* **ACTIVITY**:
Find the line in the material below that contains "Politika piškotkov (347, 2037)", then give it again, with all later lines, exactly as shown.

* **PROVIDED DATA**:
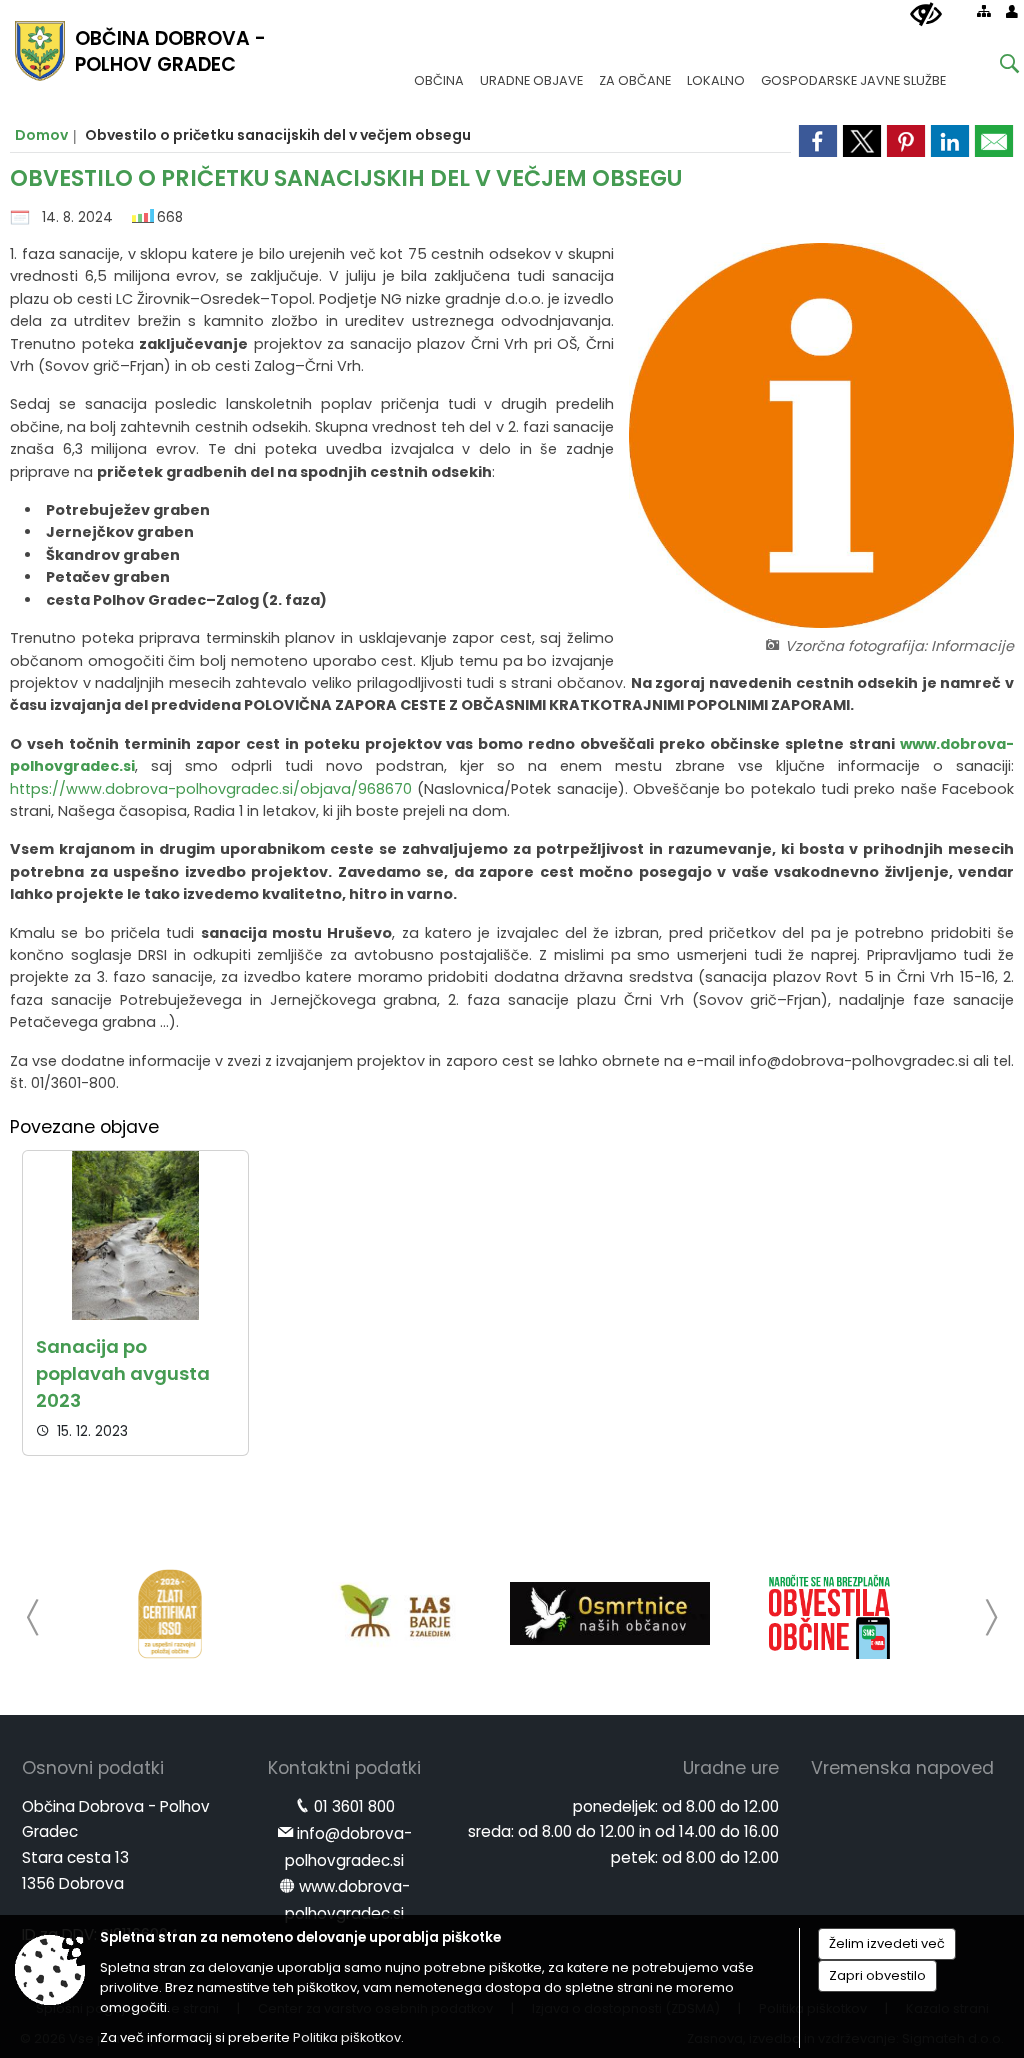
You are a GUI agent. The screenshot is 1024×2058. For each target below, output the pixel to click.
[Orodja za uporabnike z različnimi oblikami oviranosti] (926, 15)
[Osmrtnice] (610, 1614)
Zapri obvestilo (877, 1975)
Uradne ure (731, 1768)
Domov (41, 135)
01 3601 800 (354, 1806)
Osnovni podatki (93, 1768)
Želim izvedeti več (887, 1943)
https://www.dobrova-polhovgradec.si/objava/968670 (211, 789)
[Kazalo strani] (984, 11)
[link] (994, 141)
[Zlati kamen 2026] (170, 1614)
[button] (33, 1617)
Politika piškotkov (347, 2037)
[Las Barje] (389, 1614)
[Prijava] (1012, 11)
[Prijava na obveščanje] (830, 1614)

* **RESPONSE TO THIS TASK**:
Politika piškotkov (347, 2037)
[Las Barje] (389, 1614)
[Prijava] (1012, 11)
[Prijava na obveščanje] (830, 1614)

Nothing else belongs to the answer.